Brown has been used in art since prehistoric times. Paintings using umber, a natural clay pigment composed of iron oxide and manganese oxide, have been dated to 40,000 BC. Paintings of brown horses and other animals have been found on the walls of the Lascaux cave dating back about 17,300 years. The female figures in ancient Egyptian tomb paintings have brown skin, painted with umber. Light tan was often used on painted Greek amphorae and vases.
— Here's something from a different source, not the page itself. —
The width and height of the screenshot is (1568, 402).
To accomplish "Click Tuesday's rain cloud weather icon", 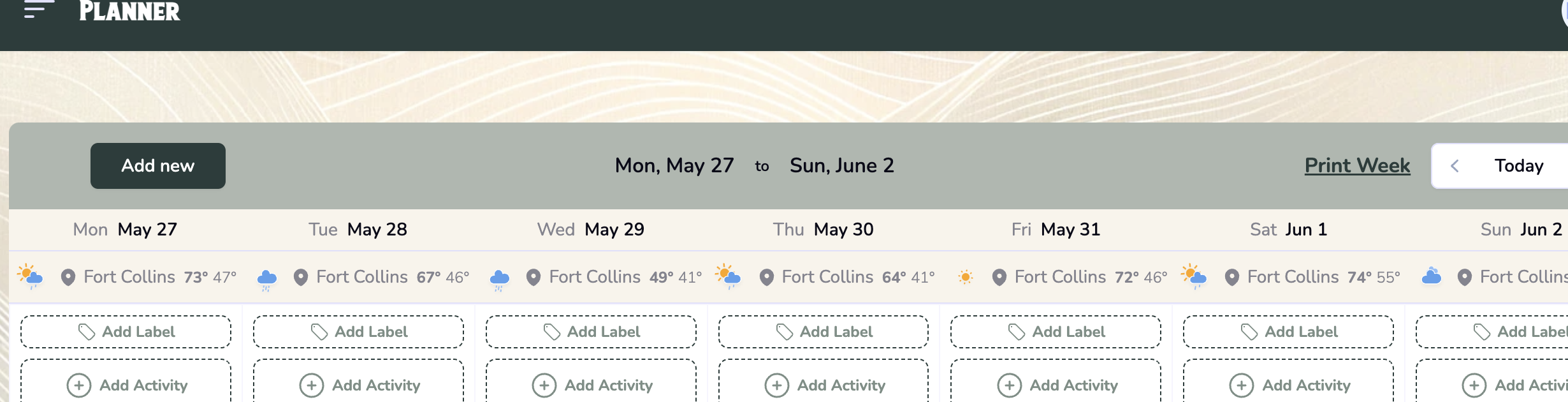I will pyautogui.click(x=266, y=278).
The Ancient Greeks and Romans produced a fine reddish-brown ink, of a colour called sepia, made from the ink of a variety of cuttlefish. This ink was used by Leonardo da Vinci, Raphael and other artists during the Renaissance, and by artists up until the present time, either as a background for black figures, or the reverse.

 

Raw umber and burnt umber are two of the oldest pigments used by man. Umber is a brown clay, containing a large amount of iron oxide and between five and twenty percent manganese oxide, which give the colour. Its shade

varies from a greenish brown to a dark brown. It takes its name from the Italian region of Umbria, where it was formerly mined. The principal source today is the island of Cyprus. Burnt umber is the same pigment which has been roasted (calcined), which turns the pigment darker and more reddish.

Raw sienna and burnt sienna are also clay pigments rich in iron oxide, which were mined during the Renaissance around the city of Siena in Tuscany. Sienna contains less than five percent manganese. The natural sienna earth is a dark yellow ochre colour; when roasted it becomes a rich reddish brown called burnt sienna.

 

Van Dyck brown, known in Europe as Cologne earth or Cassel earth, is another natural earth pigment, that was made up largely of decayed vegetal matter. It made a rich dark brown, and was widely used during the Renaissance to the 19th century It takes its name from the painter Anthony van Dyck, but it was used by many other artists before him. It was highly unstable and unreliable, so its use was abandoned by the 20th century, though the name continues to be used for modern synthetic pigments. The colour of Van Dyck brown can be recreated by mixing ivory black with mauve or with Venetian red, or mixing cadmium red with cobalt blue.

Mars brown. The names of the earth colours are still used, but very few modern pigments with these names actually contain natural earths; most of their ingredients today are synthetic. Mars brown is typical of these new colours, made with synthetic iron oxide pigments. The new colours have a superior colouring power and opacity, but not the delicate hue as their namesakes.

Walnuts have been used to make a brown dye since antiquity. The Roman writer Ovid, in the first century BC described how the Gaul’s used the juice of the hull or husk inside the shell of the walnut to make a brown dye for wool, or a reddish dye for their hair.

The Chestnut tree has also been used since ancient times as a source brown dye. The bark of the tree, the leaves and the husk of the nuts have all been used to make dye. The leaves were used to make a beige or yellowish-brown dye, and in the Ottoman Empire the yellow-brown from chestnut leaves was combined with indigo blue to make shades of green.

In humans, brown eyes result from a relatively high concentration of melanin in the stroma of the iris, which causes light of both shorter and longer wavelengths to be absorbed. Brown is the second most common colour of human hair, after black. It is caused by higher levels of the natural dark pigment eumelanin, and lower levels of the pale pigment pheomelanin. Brown eumelanin is more common among Europeans, while black eumelanin is more often found in the hair on non-Europeans. A small amount of black eumelanin, in the absence of other pigments, results in grey hair. A small amount of brown eumelanin in the absence of other pigments results in blond hair.